Americans Elect, the group that is pushing to get a bipartisan, "radical centrist" third-choice ticket on the presidential ballot next fall via an online convention, just held a call with reporters to trumpet that it has obtained ballot access in California, with 1.62 million signatures. This puts the group well on its way to getting access in all 50 states, which, its leaders declared, means the political world better start taking it seriously.
"This is a significant step in the journey," said Elliot Ackerman, the group's chief operating officer and the son of Peter Ackerman, the leveraged-buyout titan who founded the organization*. "The idea that this can't be done -- if you look at the data, it's false."
But even as Americans Elect is asking that the punditocracy look its way, it is also keeping anyone from looking too closely. In response to questions from Politico's Ken Vogel and yours truly, the group's leaders said over and over that they had no intention of releasing the names of all 50 of the major donors who gave at least $100,000 each to the group, providing the bulk of the $30 million it needed to obtain the ballot access. The group's 501c(4) status does not require it to disclose its donors, they noted. There is no risk of a quid pro quo, they said, between the donors and candidates because the donors are only paying for the creation of a new nominating process, not supporting specific candidates.

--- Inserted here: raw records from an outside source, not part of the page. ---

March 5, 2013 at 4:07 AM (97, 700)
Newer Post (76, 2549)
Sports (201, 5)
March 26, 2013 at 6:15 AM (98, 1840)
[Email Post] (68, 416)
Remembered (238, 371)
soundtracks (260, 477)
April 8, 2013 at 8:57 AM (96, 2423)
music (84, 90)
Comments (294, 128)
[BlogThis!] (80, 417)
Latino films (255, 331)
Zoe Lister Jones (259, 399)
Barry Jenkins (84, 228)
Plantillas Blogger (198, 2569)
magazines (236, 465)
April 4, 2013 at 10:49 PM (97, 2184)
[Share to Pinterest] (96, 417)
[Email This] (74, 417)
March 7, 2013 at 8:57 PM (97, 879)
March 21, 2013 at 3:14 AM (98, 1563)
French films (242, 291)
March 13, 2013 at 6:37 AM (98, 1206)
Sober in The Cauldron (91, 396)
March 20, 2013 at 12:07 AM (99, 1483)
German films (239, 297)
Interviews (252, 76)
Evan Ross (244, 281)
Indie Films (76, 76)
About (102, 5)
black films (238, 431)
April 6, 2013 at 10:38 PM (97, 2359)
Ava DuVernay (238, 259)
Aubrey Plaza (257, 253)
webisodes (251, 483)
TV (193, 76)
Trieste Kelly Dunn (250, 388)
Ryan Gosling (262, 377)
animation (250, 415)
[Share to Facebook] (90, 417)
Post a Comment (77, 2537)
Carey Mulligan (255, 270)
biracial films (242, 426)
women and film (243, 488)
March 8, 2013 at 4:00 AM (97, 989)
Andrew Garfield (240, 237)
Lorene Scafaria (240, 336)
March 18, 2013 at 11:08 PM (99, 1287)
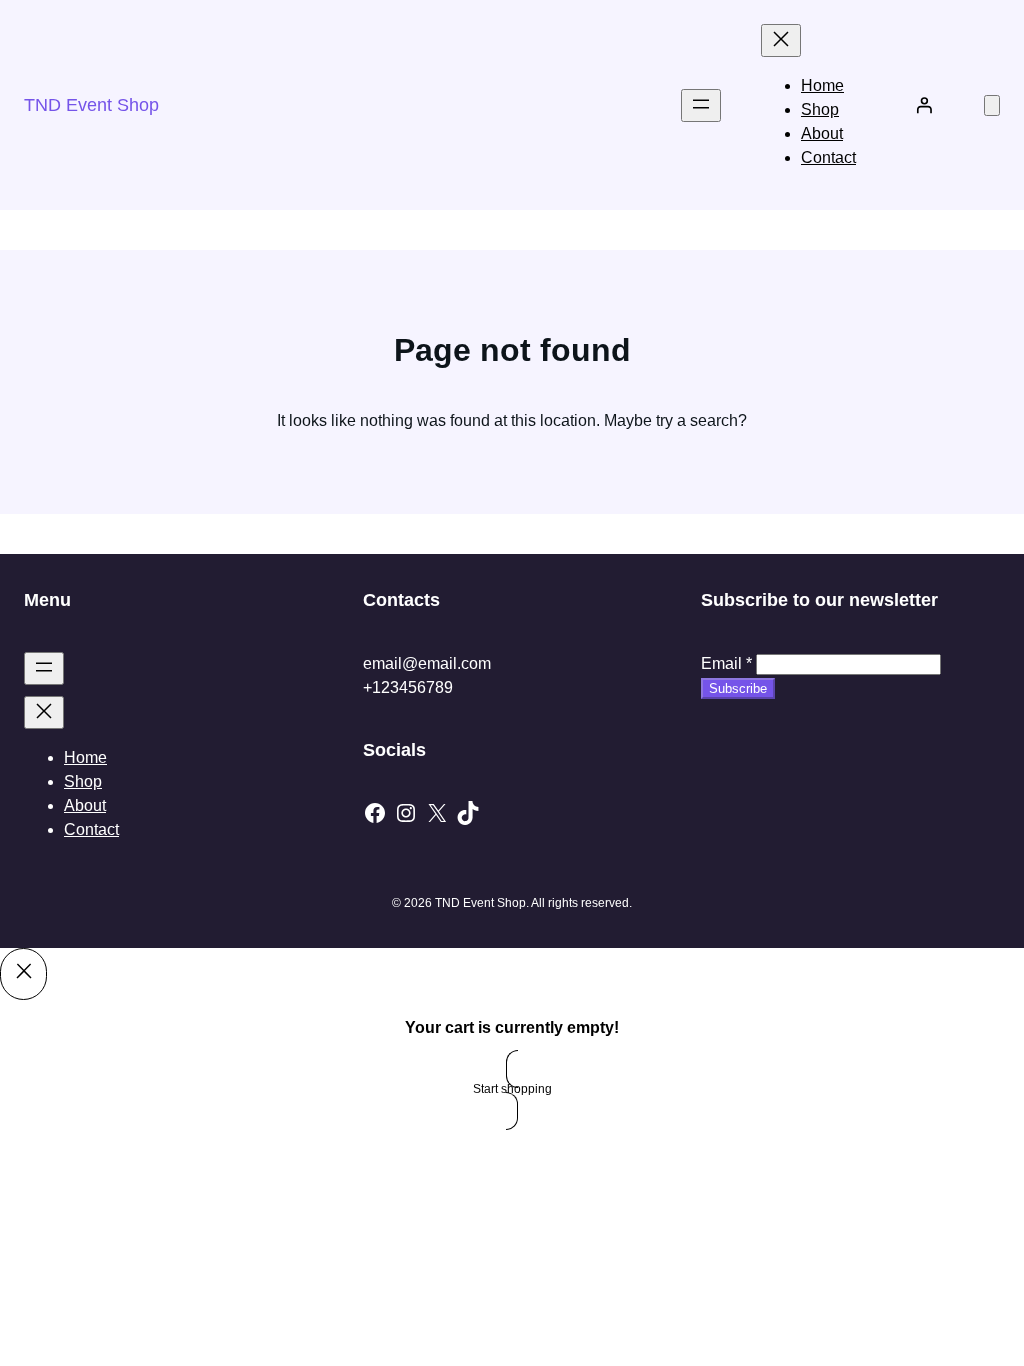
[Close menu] (781, 40)
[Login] (924, 105)
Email (726, 663)
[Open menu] (701, 105)
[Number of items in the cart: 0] (992, 105)
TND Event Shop (91, 105)
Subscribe (738, 688)
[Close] (23, 974)
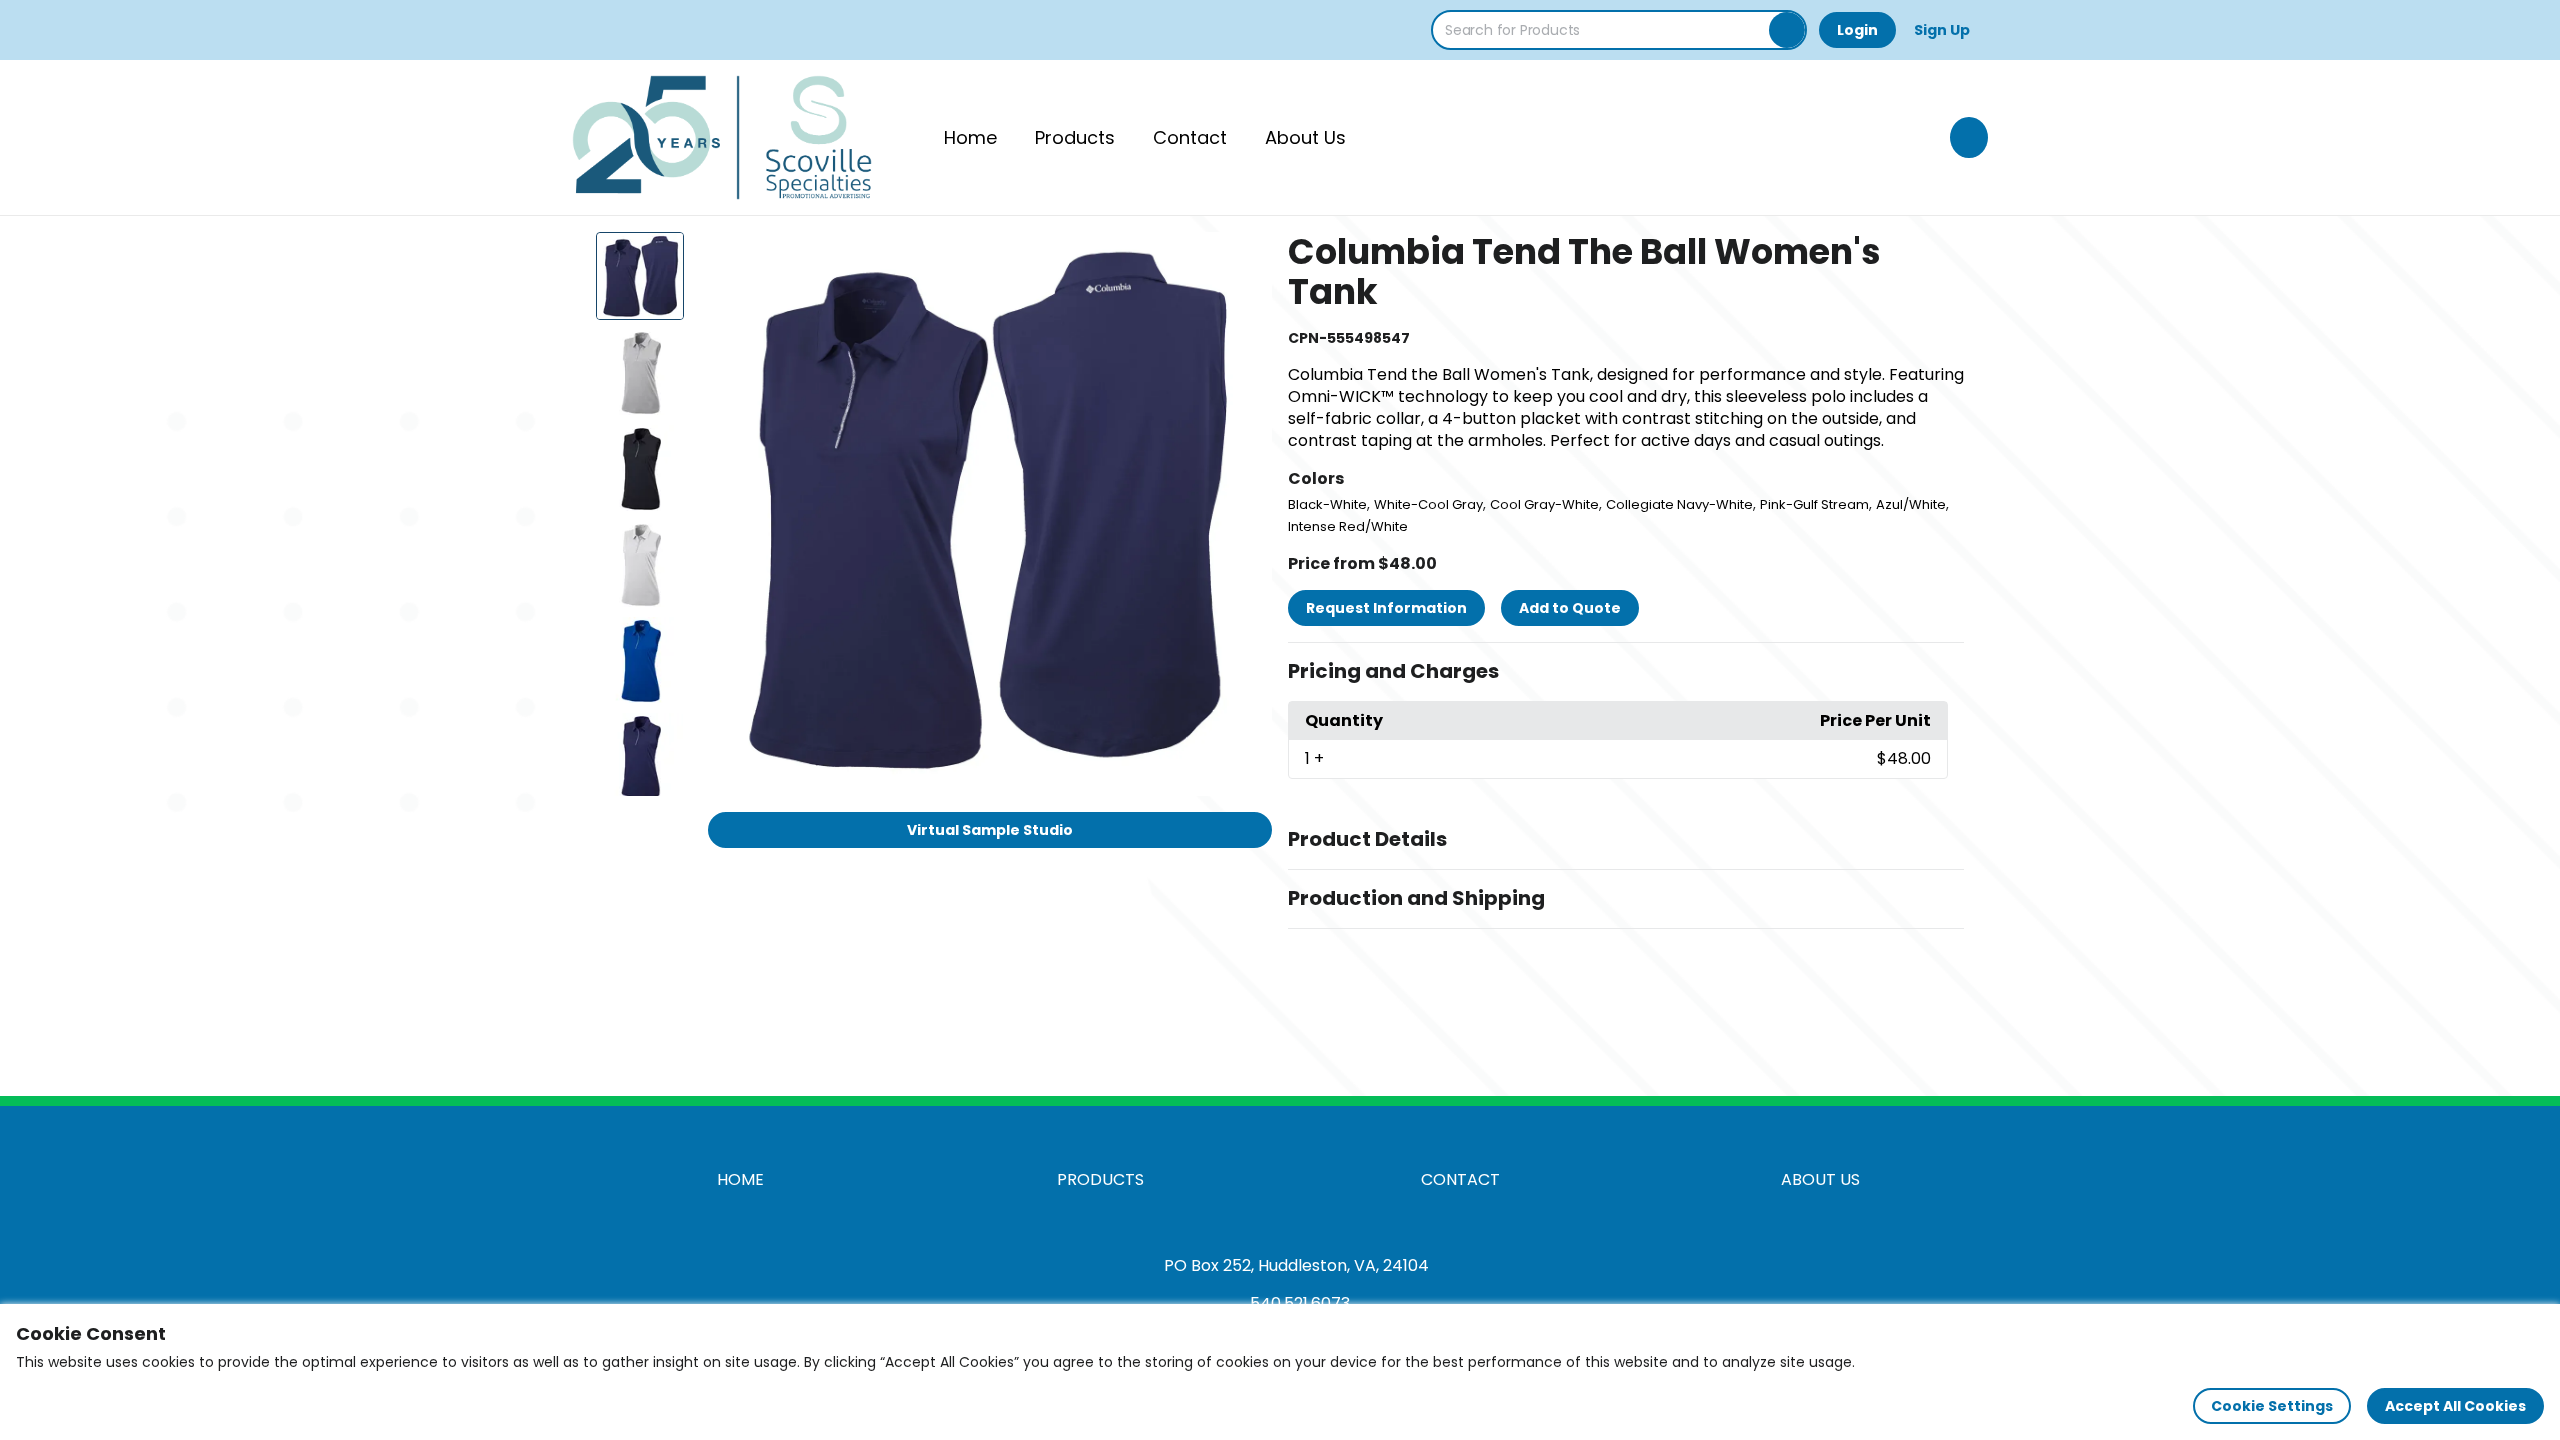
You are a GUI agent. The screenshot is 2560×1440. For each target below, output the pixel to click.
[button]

And while some donors have come forward, they said, many others gave only on the condition that they would not be identified because they feared being vilified for giving to Americans Elect.
"These individuals are prominent in public life, folks who are deeply concerned about the state of American politics and the dysfunction playing out right now," said Elliot Ackerman, who served five tours in Afghanistan and Iraq with the Marine Corps. "The effort couldn't have been started if those people weren't able to come out in their own due time."
Well, Vogel asked, if the donors are so worried about retribution, why should we expect them to ever self-disclose? "Because we'll elect a president," said Darry Sragow, a "senior advisor" to the group, "and they'll be proud of what they did and they'll reveal their names." In other words, don't expect to know who was behind this effort until its work is done.
The group's leaders also said they had tweaked the nominating rules in a way that addresses a criticism from Barack Obama's reelection team, that the group's candidate screening committee would keep the process from being as grass-roots as it claims. ("Uber-democracy meets backroom bosses," was how David Axelrod described it.) Under the revised rules, there will still be two separate tracks for people to put themselves forward: one for those who hold or held major elected office in the past or are the heads of big corporations, nonprofits or labor unions, who will be deemed automatically eligible to run; and another for people who do not meed this threshold and will have to obtain signatures backing their candidacy. Under the initial rules, though, people in this second group needed at least 10,000 signatures in 10 different states; under the new rules, the total signature requirement has been cut to 50,000, and the candidates have more time to obtain them.
The group calls the requirement for this second group its "Lady Gaga rule" -- a way to ensure that there are at least some hurdles in place for an oddball celebrity candidate to clear. But this rule only reaches so far: one reporter asked whether Donald Trump would automatically qualify without the signatures, and the group's leaders conceded that yes, he probably would, as the head of a major corporation.
So think on it, The Donald. There's a ballot line waiting for you, paid for by rich people other than yourself, identities unknown.
*Post was edited slightly to remove a reference to Peter Ackerman as a billionaire, which Americans Elect says he is not.